L’eruzione del Vesuvio nel 79 d.C. seppellì Pompei, ma non tutte le vittime della tragedia morirono per le stesse motivazioni. A provocare il decesso di alcune di loro fu l’asfissia: lo rivela uno studio interdisciplinare condotto dall’Università di Valencia (Spagna) e da quella di Cambridge (Regno Unito) in collaborazione con il Parco Archeologico di Pompei, e pubblicato sulla rivista Plos One. Le ricerche sono partite da sette calchi provenienti dal sito archeologico, per poi ricostruire con il gesso le forme, le attività e persino le contrazioni dell’agonia delle persone che vissero e morirono con l’eruzione.
Oggetto dello studio sono stati, in particolare, i resti di uomini e donne di età compresa tra i 20 e i 50 anni: sei fuggitivi dalla zona di Porta Nola e uno dalle Terme Suburbane. Per la prima volta, è stata impiegata un’analisi chimica non invasiva, che si è avvalsa della fluorescenza a raggi X per determinare la composizione elementare delle ossa e del gesso. I risultati sono stati inaspettati: a uccidere i fuggitivi di Porta Nola non fu la pioggia di lapilli, e nemmeno il crollo delle case, ma un mix di cenere e gas che dopo la prima fase dell’eruzione ne provocò l’asfissia. A dimostrarlo sarebbe anche la posizione di alcuni di loro, non in fuga ma distesi sulla schiena.
I resti sono stati paragonati, con l’obiettivo di determinare le contaminazioni dovute al gesso dei calchi, ad altre ossa rinvenute nelle necropoli di Porta Nola a Pompei, nel Sepolcreto Ostiense a Roma e a Valencia. «È stato possibile incrociare tutti i dati in modo da determinare l’effetto del gesso sulla matrice ossea e il grado di inquinamento ad esso dovuto – ha spiegato all’ANSA Valeria Amoretti del Parco Archeologico di Pompei, tra i relatori dello studio – Questo pone le basi per una metodologia non distruttiva che potrà essere applicata in modo preventivo in ogni caso futuro, evitando di scegliere campioni inquinati e riducendo al minimo i campionamenti non utili».
Amoretti ha aggiunto: «I valori di calcio e fosforo sembrano supportare un’ipotesi sempre più discussa, cioè il fatto che l’impatto termico della corrente sui corpi non sia stato così elevato». Gabriel Zuchtriegel, direttore del Parco archeologico di Pompei, ha commentato: «È difficile determinare con esattezza la causa di morte delle vittime dell’eruzione tra calore, asfissia ed edifici crollanti. Sappiamo che doveva essere un vero e proprio inferno. D’altronde, se mettiamo le stime del numero di vittime in relazione alla popolazione totale, che solo all’interno delle mura doveva ammontare a circa 20 mila persone, con forse altrettanti che abitavano nelle campagne, possiamo ipotizzare che molti abitanti fossero riusciti a scappare. Il nuovo studio – conclude – è importante perché ci aiuta a comprendere meglio la dinamica precisa nell’ultima fase della catastrofe».

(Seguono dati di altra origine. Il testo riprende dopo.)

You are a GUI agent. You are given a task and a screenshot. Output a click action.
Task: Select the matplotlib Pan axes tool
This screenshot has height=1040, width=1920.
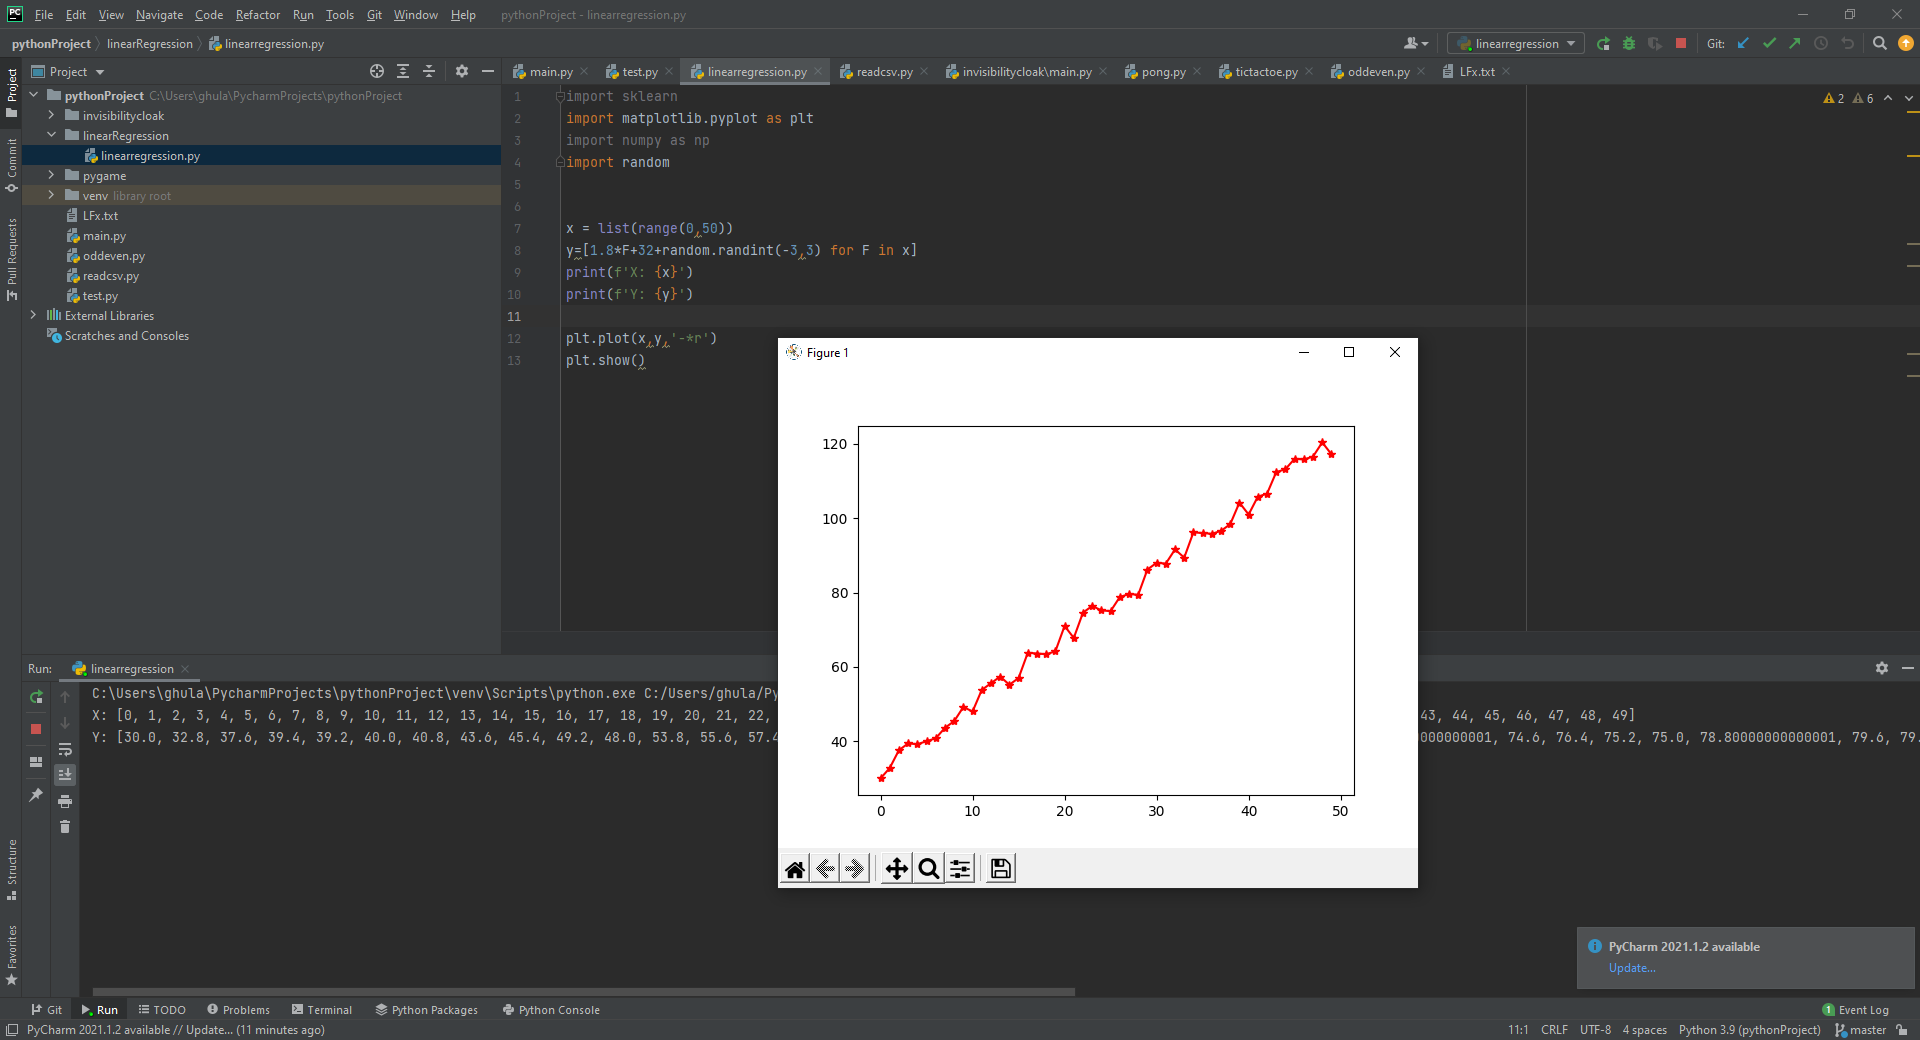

Anche se, puntualizza Amoretti: «Tali ipotesi andranno ulteriormente discusse e avvalorate su vasta scala non solo mediante analisi chimiche e antropologiche, ma anche tramite una profonda compenetrazione fra le materie biologiche, chimiche e geo-vulcanologiche. A Pompei anche quando gli specifici studi non mettono un punto definitivo sulle singole questioni, ne approfondiscono la conoscenza, rendendola una palestra metodologica unica al mondo».